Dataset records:
- - - - -
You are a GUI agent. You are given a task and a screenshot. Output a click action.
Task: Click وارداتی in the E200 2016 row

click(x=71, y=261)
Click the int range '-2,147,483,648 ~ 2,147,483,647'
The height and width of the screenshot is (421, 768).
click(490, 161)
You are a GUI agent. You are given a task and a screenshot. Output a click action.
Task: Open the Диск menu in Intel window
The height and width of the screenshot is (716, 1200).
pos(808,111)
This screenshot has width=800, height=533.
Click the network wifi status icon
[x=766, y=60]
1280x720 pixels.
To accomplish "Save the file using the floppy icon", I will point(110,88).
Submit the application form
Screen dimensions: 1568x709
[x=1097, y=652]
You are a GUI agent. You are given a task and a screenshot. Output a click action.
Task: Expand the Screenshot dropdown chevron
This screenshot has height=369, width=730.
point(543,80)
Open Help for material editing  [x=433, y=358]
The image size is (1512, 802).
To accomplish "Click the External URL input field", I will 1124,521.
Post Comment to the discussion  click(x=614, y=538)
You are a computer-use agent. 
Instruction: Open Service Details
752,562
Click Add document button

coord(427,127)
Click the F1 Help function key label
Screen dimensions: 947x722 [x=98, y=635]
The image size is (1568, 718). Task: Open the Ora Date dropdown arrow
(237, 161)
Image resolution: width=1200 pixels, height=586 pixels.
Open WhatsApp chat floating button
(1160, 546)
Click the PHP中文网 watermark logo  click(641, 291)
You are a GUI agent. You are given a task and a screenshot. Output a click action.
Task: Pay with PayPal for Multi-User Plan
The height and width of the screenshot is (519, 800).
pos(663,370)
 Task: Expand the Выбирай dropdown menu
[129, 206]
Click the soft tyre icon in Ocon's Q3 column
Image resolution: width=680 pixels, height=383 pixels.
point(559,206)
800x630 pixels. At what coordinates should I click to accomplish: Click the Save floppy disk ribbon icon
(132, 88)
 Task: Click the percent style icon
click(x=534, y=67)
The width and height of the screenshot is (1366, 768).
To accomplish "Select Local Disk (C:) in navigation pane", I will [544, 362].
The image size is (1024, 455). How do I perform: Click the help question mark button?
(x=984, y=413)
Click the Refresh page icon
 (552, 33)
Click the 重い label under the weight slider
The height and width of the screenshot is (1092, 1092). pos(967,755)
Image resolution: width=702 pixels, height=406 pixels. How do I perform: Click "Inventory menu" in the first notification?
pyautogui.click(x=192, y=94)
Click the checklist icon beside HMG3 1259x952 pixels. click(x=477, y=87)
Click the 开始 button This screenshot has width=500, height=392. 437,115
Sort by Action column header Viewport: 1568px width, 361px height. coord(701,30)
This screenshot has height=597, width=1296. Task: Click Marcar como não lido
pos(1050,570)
- - - - -
Exactly as written, transcribe every line shown above.

You are a GUI agent. You are given a task and a screenshot. Output a click action.
Task: Click وارداتی in the E200 2016 row

click(x=71, y=261)
Click the int range '-2,147,483,648 ~ 2,147,483,647'
The height and width of the screenshot is (421, 768).
click(490, 161)
You are a GUI agent. You are given a task and a screenshot. Output a click action.
Task: Open the Диск menu in Intel window
The height and width of the screenshot is (716, 1200).
pos(808,111)
This screenshot has width=800, height=533.
Click the network wifi status icon
[x=766, y=60]
1280x720 pixels.
To accomplish "Save the file using the floppy icon", I will point(110,88).
Submit the application form
Screen dimensions: 1568x709
[x=1097, y=652]
You are a GUI agent. You are given a task and a screenshot. Output a click action.
Task: Expand the Screenshot dropdown chevron
This screenshot has height=369, width=730.
point(543,80)
Open Help for material editing  [x=433, y=358]
The image size is (1512, 802).
To accomplish "Click the External URL input field", I will 1124,521.
Post Comment to the discussion  click(x=614, y=538)
You are a computer-use agent. 
Instruction: Open Service Details
752,562
Click Add document button

coord(427,127)
Click the F1 Help function key label
Screen dimensions: 947x722 [x=98, y=635]
The image size is (1568, 718). Task: Open the Ora Date dropdown arrow
(237, 161)
Image resolution: width=1200 pixels, height=586 pixels.
Open WhatsApp chat floating button
(1160, 546)
Click the PHP中文网 watermark logo  click(641, 291)
You are a GUI agent. You are given a task and a screenshot. Output a click action.
Task: Pay with PayPal for Multi-User Plan
The height and width of the screenshot is (519, 800).
pos(663,370)
 Task: Expand the Выбирай dropdown menu
[129, 206]
Click the soft tyre icon in Ocon's Q3 column
Image resolution: width=680 pixels, height=383 pixels.
point(559,206)
800x630 pixels. At what coordinates should I click to accomplish: Click the Save floppy disk ribbon icon
(132, 88)
 Task: Click the percent style icon
click(x=534, y=67)
The width and height of the screenshot is (1366, 768).
To accomplish "Select Local Disk (C:) in navigation pane", I will [544, 362].
The image size is (1024, 455). How do I perform: Click the help question mark button?
(x=984, y=413)
Click the Refresh page icon
 (552, 33)
Click the 重い label under the weight slider
The height and width of the screenshot is (1092, 1092). pos(967,755)
Image resolution: width=702 pixels, height=406 pixels. How do I perform: Click "Inventory menu" in the first notification?
pyautogui.click(x=192, y=94)
Click the checklist icon beside HMG3 1259x952 pixels. click(x=477, y=87)
Click the 开始 button This screenshot has width=500, height=392. 437,115
Sort by Action column header Viewport: 1568px width, 361px height. coord(701,30)
This screenshot has height=597, width=1296. Task: Click Marcar como não lido
pos(1050,570)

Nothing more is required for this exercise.